## ASSIGNMENT
Go over the entries and report the lines where the word "computer" occurs.

[THE DATA Boundary: Start]

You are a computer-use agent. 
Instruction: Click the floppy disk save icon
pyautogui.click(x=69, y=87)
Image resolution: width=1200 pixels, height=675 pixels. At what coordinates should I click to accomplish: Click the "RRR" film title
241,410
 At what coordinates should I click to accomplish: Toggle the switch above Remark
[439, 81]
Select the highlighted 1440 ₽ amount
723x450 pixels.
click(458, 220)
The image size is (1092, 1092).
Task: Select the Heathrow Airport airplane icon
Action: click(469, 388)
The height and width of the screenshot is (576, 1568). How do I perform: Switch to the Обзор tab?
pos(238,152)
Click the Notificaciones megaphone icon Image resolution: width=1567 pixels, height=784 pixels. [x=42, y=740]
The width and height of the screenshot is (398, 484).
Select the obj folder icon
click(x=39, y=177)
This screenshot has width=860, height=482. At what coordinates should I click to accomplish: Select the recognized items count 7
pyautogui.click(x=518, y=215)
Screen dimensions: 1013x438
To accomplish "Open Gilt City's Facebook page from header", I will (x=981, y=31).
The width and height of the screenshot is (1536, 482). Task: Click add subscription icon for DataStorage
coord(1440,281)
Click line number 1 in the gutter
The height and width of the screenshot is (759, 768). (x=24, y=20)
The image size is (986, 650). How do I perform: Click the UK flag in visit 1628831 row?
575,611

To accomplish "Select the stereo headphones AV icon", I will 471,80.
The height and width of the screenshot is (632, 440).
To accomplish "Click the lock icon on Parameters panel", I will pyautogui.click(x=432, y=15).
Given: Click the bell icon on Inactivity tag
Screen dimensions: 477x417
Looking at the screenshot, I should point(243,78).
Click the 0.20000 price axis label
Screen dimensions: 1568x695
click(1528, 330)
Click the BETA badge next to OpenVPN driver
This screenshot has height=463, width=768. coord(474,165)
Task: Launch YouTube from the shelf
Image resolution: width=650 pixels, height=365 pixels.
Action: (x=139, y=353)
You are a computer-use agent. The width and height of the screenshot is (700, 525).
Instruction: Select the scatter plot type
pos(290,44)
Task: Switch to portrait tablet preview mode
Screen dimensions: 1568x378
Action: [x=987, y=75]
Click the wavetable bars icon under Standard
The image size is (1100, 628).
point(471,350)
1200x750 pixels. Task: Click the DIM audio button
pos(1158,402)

[THE DATA Boundary: End]

## WRITTEN ANSWER
You are a computer-use agent. 
You are a computer-use agent. The width and height of the screenshot is (700, 525).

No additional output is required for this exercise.